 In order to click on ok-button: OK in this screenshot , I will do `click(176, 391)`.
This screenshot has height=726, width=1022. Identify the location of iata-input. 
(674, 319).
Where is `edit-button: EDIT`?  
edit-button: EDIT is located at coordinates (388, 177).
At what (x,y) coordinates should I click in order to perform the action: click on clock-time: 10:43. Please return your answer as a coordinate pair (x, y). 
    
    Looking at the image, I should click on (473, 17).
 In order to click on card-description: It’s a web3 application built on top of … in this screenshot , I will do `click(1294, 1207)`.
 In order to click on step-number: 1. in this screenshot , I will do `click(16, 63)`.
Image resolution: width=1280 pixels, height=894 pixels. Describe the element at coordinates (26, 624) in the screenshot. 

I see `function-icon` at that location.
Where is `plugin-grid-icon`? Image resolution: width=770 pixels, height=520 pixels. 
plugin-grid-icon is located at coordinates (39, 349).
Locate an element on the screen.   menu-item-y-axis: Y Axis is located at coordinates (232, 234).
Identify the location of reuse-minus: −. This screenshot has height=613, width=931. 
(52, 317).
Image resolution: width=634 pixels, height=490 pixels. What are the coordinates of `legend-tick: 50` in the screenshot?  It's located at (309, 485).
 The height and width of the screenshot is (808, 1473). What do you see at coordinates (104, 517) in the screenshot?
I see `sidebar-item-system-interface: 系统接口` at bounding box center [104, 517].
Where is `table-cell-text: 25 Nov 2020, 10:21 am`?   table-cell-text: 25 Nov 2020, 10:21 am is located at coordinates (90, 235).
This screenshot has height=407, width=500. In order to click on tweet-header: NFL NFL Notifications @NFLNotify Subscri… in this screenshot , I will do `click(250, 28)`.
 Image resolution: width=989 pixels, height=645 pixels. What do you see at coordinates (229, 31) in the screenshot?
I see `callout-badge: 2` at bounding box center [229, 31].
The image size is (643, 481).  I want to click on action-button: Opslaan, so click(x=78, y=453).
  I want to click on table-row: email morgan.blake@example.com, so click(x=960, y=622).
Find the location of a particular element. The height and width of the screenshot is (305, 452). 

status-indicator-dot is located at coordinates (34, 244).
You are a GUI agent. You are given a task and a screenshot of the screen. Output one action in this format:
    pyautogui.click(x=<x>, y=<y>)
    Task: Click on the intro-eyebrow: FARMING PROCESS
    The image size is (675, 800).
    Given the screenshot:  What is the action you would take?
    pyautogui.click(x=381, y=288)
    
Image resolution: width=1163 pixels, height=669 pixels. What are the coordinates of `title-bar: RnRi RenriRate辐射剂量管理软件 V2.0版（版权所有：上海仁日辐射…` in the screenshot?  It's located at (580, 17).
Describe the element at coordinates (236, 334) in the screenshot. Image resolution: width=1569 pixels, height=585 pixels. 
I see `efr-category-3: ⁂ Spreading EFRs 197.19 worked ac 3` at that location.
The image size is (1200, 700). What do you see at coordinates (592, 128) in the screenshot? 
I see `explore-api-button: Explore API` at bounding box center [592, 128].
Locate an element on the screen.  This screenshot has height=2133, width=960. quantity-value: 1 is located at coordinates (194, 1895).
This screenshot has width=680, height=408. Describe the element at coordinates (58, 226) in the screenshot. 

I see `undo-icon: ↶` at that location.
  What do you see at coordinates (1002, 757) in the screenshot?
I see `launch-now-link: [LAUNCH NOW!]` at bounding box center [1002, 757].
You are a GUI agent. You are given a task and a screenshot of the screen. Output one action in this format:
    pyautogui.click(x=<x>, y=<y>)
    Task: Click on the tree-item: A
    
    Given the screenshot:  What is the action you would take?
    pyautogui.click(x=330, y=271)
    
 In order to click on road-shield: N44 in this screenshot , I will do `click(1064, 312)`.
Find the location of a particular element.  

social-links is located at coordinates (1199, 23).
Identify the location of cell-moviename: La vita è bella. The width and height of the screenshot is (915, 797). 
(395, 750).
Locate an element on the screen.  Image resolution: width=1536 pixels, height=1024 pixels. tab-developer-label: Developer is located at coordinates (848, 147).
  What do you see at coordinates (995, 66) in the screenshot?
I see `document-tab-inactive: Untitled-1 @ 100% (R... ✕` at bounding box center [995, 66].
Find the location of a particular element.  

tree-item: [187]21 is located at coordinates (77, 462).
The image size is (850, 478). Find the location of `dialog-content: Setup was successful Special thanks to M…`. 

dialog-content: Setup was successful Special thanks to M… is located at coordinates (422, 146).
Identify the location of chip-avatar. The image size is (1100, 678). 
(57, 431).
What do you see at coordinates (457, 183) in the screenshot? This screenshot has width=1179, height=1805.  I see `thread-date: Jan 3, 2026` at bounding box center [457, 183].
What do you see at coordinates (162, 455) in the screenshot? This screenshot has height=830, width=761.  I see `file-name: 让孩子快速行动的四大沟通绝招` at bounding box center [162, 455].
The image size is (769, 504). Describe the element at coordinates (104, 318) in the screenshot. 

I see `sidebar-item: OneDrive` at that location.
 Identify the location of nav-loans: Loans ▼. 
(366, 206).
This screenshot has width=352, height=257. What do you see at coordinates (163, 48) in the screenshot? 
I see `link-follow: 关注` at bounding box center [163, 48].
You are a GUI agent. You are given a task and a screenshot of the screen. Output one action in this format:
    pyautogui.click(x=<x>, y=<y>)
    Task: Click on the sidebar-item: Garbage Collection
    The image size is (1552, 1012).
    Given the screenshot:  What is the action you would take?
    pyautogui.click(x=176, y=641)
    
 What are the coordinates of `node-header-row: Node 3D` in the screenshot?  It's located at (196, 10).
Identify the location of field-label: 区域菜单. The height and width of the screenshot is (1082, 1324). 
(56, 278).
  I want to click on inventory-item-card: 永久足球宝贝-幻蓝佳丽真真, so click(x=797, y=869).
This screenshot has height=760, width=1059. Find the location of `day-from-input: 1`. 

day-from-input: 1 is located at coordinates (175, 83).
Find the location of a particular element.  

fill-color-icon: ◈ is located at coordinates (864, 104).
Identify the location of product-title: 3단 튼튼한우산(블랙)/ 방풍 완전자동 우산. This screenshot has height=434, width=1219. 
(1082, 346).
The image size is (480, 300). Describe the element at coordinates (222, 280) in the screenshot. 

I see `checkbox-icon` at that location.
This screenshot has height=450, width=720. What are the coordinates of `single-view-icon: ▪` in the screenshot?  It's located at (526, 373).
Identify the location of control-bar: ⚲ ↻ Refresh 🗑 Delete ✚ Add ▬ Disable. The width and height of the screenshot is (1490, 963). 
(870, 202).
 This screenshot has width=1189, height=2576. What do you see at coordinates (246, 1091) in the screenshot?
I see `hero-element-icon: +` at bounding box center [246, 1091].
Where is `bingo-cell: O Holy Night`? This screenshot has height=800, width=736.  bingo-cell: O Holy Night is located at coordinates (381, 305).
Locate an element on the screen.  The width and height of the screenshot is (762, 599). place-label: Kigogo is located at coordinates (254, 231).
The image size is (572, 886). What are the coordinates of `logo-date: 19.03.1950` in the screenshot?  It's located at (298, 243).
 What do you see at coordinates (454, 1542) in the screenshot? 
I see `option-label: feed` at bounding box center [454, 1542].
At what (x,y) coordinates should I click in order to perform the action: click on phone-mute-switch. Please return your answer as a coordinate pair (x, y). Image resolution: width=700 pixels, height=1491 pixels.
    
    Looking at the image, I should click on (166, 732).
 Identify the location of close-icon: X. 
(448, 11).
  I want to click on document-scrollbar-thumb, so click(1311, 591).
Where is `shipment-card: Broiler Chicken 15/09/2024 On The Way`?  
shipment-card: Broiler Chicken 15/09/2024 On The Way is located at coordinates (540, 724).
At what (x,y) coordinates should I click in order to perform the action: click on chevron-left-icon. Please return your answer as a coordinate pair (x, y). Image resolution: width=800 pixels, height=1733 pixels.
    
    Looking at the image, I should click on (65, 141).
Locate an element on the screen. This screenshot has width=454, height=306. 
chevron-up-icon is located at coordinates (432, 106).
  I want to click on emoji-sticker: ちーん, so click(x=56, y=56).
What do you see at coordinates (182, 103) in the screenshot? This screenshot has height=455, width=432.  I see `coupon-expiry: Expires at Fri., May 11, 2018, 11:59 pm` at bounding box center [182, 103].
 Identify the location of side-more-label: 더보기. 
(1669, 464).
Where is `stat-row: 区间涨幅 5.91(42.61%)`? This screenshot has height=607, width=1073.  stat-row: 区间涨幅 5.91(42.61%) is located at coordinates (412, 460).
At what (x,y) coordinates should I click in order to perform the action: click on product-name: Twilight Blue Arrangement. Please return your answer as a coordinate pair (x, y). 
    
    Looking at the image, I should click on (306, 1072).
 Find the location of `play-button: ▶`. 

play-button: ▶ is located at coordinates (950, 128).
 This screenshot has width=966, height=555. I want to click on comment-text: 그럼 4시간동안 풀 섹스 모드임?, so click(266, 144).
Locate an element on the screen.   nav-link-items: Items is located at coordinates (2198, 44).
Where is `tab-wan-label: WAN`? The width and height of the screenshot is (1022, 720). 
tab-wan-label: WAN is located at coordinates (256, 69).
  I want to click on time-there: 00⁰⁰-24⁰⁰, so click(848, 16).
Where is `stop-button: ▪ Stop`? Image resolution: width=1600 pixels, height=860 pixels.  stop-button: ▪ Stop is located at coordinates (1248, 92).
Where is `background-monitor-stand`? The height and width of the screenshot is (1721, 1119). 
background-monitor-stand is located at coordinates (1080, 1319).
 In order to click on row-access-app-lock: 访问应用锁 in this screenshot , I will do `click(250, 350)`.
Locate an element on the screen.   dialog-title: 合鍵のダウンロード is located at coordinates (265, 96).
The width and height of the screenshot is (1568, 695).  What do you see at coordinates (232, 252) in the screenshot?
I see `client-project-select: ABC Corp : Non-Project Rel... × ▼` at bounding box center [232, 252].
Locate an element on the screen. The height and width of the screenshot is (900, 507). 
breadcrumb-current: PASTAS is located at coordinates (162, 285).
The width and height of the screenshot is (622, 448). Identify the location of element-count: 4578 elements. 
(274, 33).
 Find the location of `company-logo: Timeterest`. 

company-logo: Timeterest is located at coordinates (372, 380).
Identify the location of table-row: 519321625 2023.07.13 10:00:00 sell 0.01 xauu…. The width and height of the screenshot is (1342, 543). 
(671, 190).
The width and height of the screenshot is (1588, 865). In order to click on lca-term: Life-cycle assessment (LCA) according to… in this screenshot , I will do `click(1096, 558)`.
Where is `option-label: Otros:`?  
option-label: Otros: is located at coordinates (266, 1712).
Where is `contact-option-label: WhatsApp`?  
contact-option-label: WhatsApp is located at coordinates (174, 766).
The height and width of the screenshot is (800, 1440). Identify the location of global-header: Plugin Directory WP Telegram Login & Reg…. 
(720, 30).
+---+
- _Directions for this task_
Identify each line of the entries above that contains the string "content" and copy those lines out.

- _Response_
The image size is (850, 478). Find the location of `dialog-content: Setup was successful Special thanks to M…`. 
dialog-content: Setup was successful Special thanks to M… is located at coordinates (422, 146).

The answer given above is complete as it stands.